2. Keeping socially engaged
According to the Centre for Advancing Health, elderly people who are socially active and maintain or increase their interactions with others as they age have a slower progression of health declines than elderly people who become less socially engaged over time. This is because socially engaged older people may be more motivated to maintain their health than their less-engaged peers and elders who are more socially active may have access to better health information than their less-engaged peers. Therefore, actively participating in an MBA programme will allow for the opportunity to have intellectual interaction and engagements with class peers.

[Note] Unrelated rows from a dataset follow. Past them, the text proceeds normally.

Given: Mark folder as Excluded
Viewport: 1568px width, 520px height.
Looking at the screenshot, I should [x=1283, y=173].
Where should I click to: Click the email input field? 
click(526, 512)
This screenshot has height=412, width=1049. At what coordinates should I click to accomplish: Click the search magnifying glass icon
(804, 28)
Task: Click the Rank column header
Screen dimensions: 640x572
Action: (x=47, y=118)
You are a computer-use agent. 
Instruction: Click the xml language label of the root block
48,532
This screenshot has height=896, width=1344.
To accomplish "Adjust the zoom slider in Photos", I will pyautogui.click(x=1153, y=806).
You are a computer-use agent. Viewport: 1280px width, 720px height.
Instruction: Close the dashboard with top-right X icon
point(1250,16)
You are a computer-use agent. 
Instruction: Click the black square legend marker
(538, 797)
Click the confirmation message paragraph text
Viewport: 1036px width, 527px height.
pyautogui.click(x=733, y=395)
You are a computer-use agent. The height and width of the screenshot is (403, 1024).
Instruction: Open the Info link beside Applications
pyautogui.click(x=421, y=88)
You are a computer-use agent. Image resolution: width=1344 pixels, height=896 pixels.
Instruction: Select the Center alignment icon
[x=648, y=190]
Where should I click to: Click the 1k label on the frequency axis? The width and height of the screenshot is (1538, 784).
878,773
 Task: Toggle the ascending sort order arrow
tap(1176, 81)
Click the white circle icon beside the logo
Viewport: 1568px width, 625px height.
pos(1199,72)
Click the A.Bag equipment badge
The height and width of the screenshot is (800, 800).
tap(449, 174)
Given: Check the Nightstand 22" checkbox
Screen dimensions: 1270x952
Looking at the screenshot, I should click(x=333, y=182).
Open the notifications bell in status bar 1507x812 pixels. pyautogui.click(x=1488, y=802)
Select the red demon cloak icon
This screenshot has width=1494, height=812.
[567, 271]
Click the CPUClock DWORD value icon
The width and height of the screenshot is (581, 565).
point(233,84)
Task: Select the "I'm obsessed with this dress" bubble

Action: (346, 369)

3. Education opens the mind
The common saying that goes around is, ‘travelling opens your eyes and your mind’. Education also opens one’s eyes and mind. An MBA programme is all about interaction, case study discussions, debates and always trying to find multiple solutions to multiple problems. Actively participating in classroom discussion allow for candidates to access new ideas and new ways of thinking, just like how traveling does. The plus point about MBA courses is that candidates come from all educational backgrounds, different work experiences and possibly, different nationalities.
4. Self-fulfilment during retirement
Dave Bernard, author of “I Want To Retire! Essential Considerations for the Retiree to Be” noted that people often lose a piece of their identity once they retire. Hence, the struggle is to come up with a new reason to start the day and to be occupied with something that provides self-fulfillment during retirement. This is how pursuing an MBA can help. Two years of intense classroom, course works and discussion may provide retirees with a new purpose to complete the course and to successfully attain an MBA degree by the end of the day.
There are other beneficial reasons as to how pursuing an MBA can benefit retirees such as making new friends and creating a valuable relationship, increasing knowledge and wisdom and generally, just to do something useful for the happy retirement. But the real bonus for pursuing an MBA for retirees is to essentially get a sense of achievement and to continuously benefit the community with their vast knowledge and experience eventhough at early retirement.